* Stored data

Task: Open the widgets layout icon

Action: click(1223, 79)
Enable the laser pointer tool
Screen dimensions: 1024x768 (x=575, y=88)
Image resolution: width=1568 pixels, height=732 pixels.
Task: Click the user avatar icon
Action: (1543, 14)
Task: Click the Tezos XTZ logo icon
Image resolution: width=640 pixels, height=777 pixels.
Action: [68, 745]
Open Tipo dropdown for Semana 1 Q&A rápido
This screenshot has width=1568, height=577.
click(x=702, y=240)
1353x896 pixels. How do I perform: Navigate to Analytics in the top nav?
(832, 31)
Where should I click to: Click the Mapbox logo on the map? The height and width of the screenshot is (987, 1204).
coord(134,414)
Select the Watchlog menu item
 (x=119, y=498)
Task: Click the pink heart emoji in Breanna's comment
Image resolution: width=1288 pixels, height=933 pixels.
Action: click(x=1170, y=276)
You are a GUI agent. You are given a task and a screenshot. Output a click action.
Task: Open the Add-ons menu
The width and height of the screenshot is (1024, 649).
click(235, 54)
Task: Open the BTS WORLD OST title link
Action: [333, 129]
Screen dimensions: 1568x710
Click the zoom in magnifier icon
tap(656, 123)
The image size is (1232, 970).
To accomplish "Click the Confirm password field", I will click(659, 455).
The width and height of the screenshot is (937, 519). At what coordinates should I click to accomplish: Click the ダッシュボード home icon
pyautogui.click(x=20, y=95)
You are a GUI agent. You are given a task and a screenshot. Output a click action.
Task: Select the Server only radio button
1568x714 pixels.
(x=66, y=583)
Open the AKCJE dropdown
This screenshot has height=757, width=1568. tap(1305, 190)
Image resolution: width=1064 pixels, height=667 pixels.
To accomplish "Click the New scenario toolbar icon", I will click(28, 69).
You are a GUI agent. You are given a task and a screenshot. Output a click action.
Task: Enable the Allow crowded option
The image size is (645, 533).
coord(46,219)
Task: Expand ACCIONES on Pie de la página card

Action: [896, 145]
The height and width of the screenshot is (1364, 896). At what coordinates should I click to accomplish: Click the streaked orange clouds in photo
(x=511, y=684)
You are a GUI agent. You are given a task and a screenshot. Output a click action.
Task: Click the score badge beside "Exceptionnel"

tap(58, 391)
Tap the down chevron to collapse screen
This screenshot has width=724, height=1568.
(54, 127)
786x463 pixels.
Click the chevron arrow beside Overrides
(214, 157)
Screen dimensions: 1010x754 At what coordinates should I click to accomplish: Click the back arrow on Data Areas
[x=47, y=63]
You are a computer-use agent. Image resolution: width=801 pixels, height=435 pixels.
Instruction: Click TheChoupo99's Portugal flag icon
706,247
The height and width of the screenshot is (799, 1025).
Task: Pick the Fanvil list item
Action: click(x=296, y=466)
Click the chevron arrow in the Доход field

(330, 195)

* DIRECTIONS FOR THIS TASK
Pick every line of the data that includes the string "will".

* RESPONSE BELOW
To accomplish "Click the Confirm password field", I will click(659, 455).
To accomplish "Click the New scenario toolbar icon", I will click(28, 69).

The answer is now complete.